Like any other recent in-door event, tonight’s gig is socially distanced. A small bar in which a crowd is quietly seated at their tables threatens to be lacking in atmosphere but Wyldest and support acts CHARITY SHOP POP and BLACKABY manage to quickly avert this fear.
Ormskirk’s Charity Shop Pop kicks the night off with some up-beat indie tunes laced with references to Hugh Grant, heartbreak and isolation, followed by Blackaby who sits centre stage behind his flower adorned kick drum and well-worn guitar. He presents a lovely mixture of folk and indie with mellow storytelling lyrics reminiscent of Andy Shauf. His charming personality oozes out through his lyrics and those little moments of conversation between songs. The small size of the bar serves his set well as he asks Wyldest, who is stood at the back of the bar, to harmonise with him. This interaction serves to create the cosy and relaxed environment which characterises the gig and it’s made even better by the fact that their voices complement each other so well.

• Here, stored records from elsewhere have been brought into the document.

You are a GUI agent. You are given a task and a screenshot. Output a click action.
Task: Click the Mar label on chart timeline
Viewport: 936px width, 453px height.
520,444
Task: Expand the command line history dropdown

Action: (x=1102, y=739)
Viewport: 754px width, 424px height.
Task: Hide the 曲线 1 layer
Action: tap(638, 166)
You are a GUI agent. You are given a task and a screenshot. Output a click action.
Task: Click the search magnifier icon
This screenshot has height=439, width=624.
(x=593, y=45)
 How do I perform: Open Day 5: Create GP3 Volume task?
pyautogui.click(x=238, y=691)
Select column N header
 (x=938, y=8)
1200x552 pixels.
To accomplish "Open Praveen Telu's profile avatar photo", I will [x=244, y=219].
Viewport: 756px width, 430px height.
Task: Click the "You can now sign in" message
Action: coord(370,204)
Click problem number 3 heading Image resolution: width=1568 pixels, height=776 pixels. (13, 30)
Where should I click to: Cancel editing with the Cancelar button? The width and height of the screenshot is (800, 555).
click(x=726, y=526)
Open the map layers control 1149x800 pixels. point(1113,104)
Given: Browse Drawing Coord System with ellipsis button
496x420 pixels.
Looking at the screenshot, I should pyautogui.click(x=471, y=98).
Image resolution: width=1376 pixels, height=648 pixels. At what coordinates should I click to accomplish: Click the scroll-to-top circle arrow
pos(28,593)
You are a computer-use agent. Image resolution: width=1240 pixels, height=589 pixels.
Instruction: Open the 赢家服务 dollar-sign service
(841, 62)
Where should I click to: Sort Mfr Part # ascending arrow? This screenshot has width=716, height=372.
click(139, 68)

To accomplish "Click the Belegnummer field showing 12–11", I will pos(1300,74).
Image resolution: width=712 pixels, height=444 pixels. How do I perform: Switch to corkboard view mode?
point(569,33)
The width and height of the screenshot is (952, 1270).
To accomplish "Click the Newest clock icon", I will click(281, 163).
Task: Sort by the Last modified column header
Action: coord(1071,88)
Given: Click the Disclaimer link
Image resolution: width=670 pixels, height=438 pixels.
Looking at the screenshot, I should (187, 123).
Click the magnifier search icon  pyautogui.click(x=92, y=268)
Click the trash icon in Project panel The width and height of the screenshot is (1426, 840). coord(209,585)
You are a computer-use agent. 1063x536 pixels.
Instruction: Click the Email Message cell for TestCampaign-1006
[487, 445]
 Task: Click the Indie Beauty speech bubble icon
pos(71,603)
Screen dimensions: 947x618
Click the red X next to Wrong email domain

As the sun starts setting outside of the windows, Wyldest steps on stage. She wastes no time in creating an ambient atmosphere as her voice begins to melodically echo throughout the bar accompanied by some precise guitar picking. Her stripped back set feels very personal and the crowd, in complete dedicated silence, hangs on to every word. You can’t help but be reminded of performances by the likes of Billie Marten and Lucy Rose with their soft voices, emotionally intelligent lyrics and ability to captivate their audience. The kind of sets that make you forget that you’re in a bar in Liverpool and leave you shaking yourself back into reality when they’re over. There is something to be said about an artist who can stand alone on stage, guitar in hand and make an audience feel that way. Wyldest’s slick performance feels like an excellent way to ease back into live music.